* [Text to read]

These are the behavioral differences between using :setting:`MIDDLEWARE` and
``MIDDLEWARE_CLASSES``:
#. Under ``MIDDLEWARE_CLASSES``, every middleware will always have its
``process_response`` method called, even if an earlier middleware
short-circuited by returning a response from its ``process_request``
method. Under :setting:`MIDDLEWARE`, middleware behaves more like an onion:
the layers that a response goes through on the way out are the same layers
that saw the request on the way in. If a middleware short-circuits, only
that middleware and the ones before it in :setting:`MIDDLEWARE` will see the
response.
#. Under ``MIDDLEWARE_CLASSES``, ``process_exception`` is applied to
exceptions raised from a middleware ``process_request`` method. Under
:setting:`MIDDLEWARE`, ``process_exception`` applies only to exceptions
raised from the view (or from the ``render`` method of a
:class:`~django.template.response.TemplateResponse`). Exceptions raised from
a middleware are converted to the appropriate HTTP response and then passed
to the next middleware.

* [Stored data]
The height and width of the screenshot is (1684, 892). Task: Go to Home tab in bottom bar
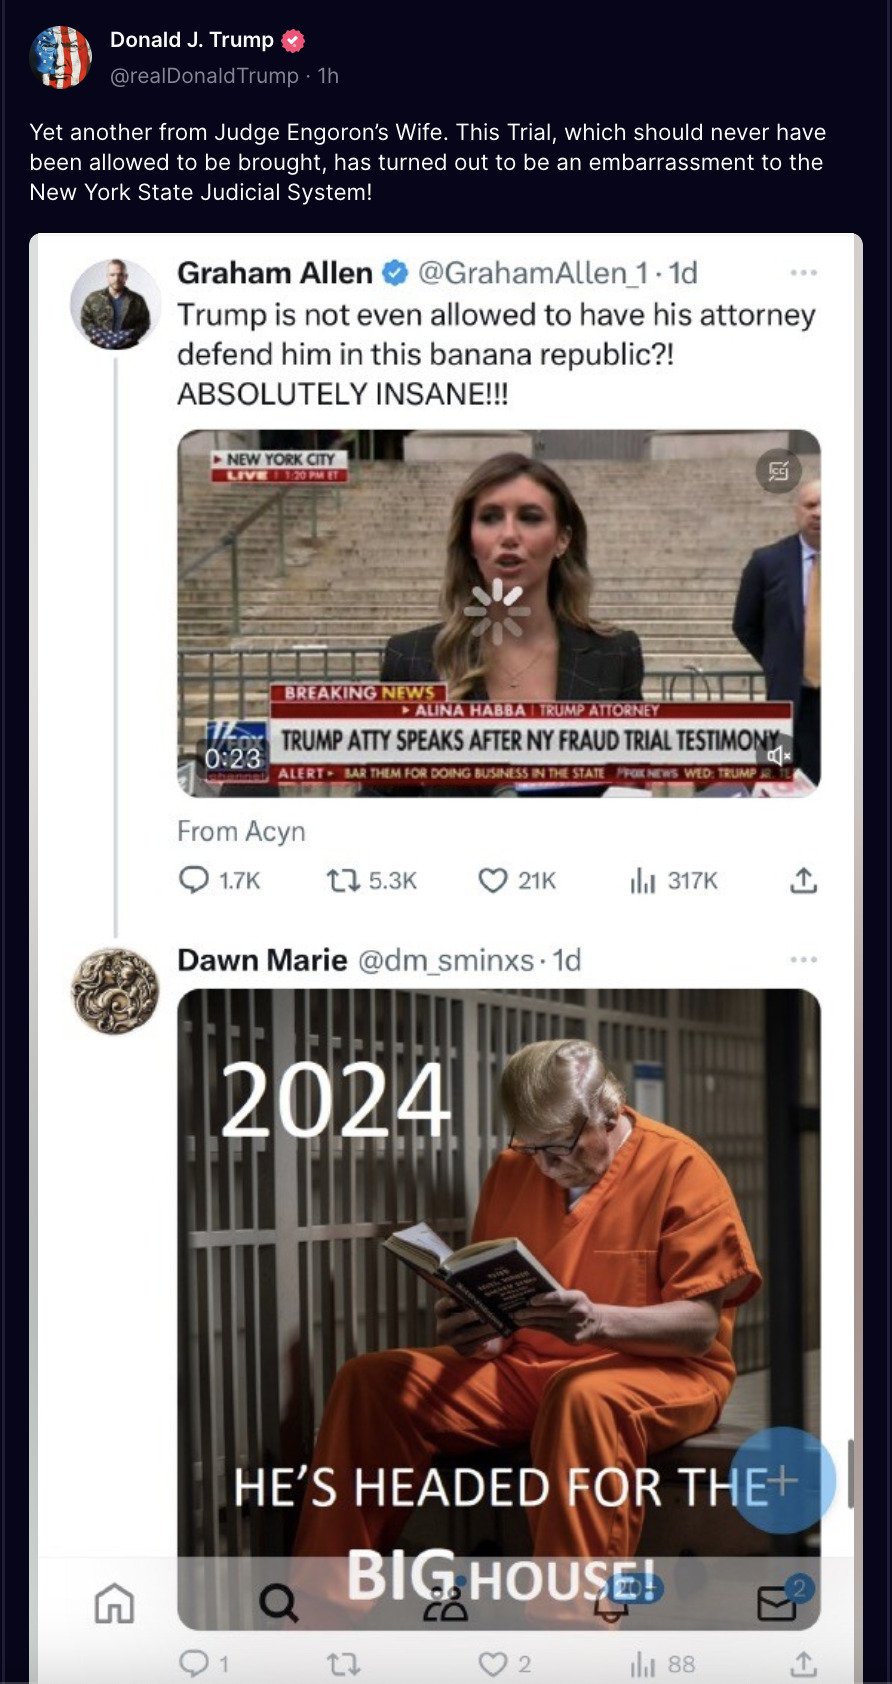(x=114, y=1603)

* [Set exercise]
Answer these questions from the text on middleware settings above.
1. Under MIDDLEWARE_CLASSES, which middleware have their process_response method called?
2. Under MIDDLEWARE, which middleware see the response when one middleware short-circuits?
3. Under MIDDLEWARE, what happens to an exception raised from a middleware?

* [Finished answer]
1. Every middleware always has its process_response method called, even if an earlier middleware short-circuited by returning a response from its process_request method.
2. Only the middleware that short-circuits and the ones before it in MIDDLEWARE see the response.
3. It is converted to the appropriate HTTP response and then passed to the next middleware.